#### [Record set]

····················

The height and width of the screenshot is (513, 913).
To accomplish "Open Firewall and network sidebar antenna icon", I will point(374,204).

····················

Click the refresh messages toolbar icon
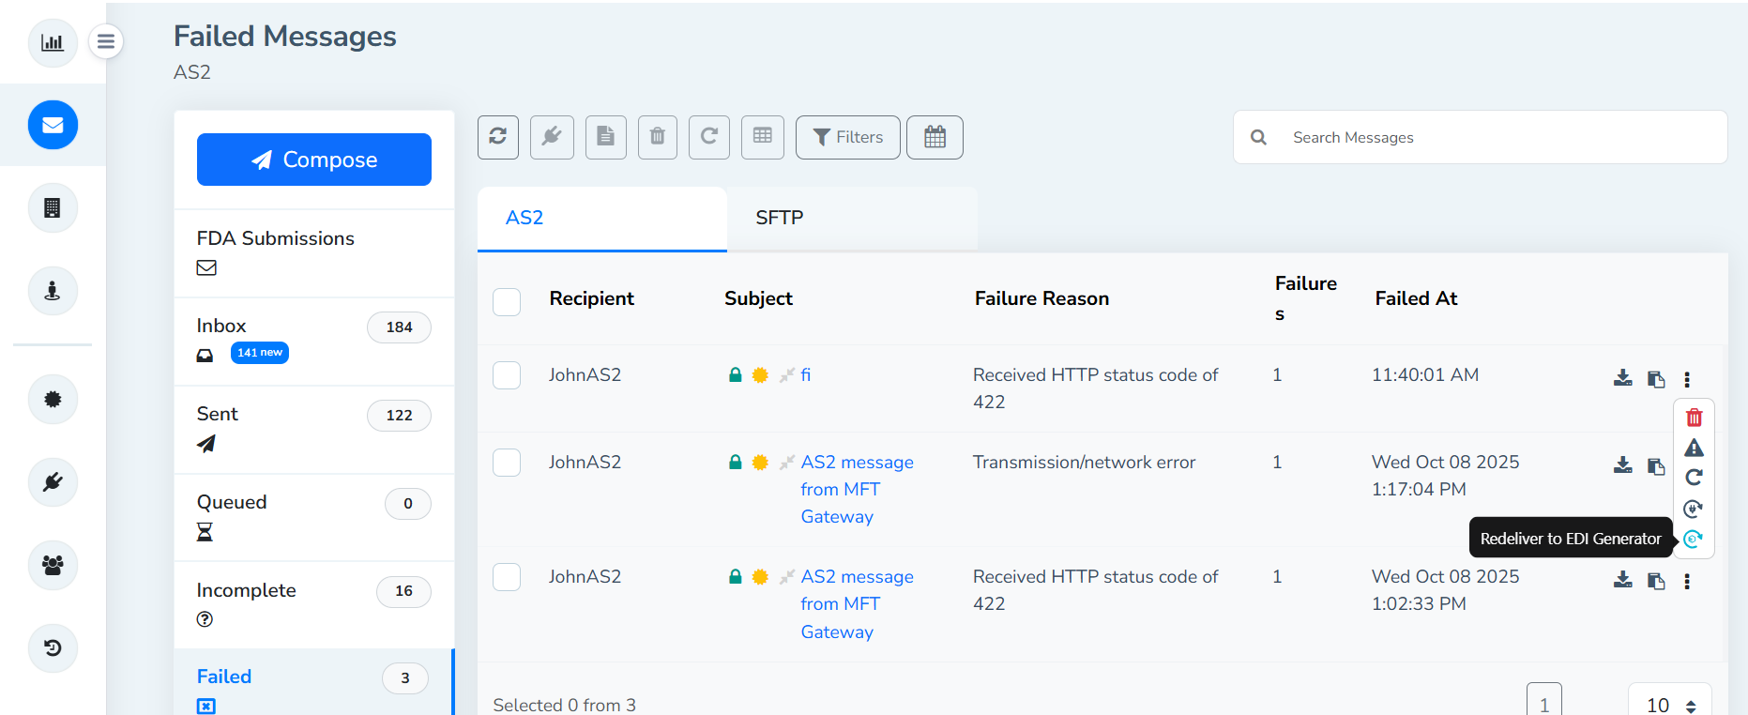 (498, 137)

····················

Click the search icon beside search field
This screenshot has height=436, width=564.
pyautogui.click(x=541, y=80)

····················

#### [What you will do]
Retype the records starting at the line that contains "The height and" and ending with the line that contains "I will point(374,204).", including both of those lines.

#### [Worked solution]
The height and width of the screenshot is (513, 913).
To accomplish "Open Firewall and network sidebar antenna icon", I will point(374,204).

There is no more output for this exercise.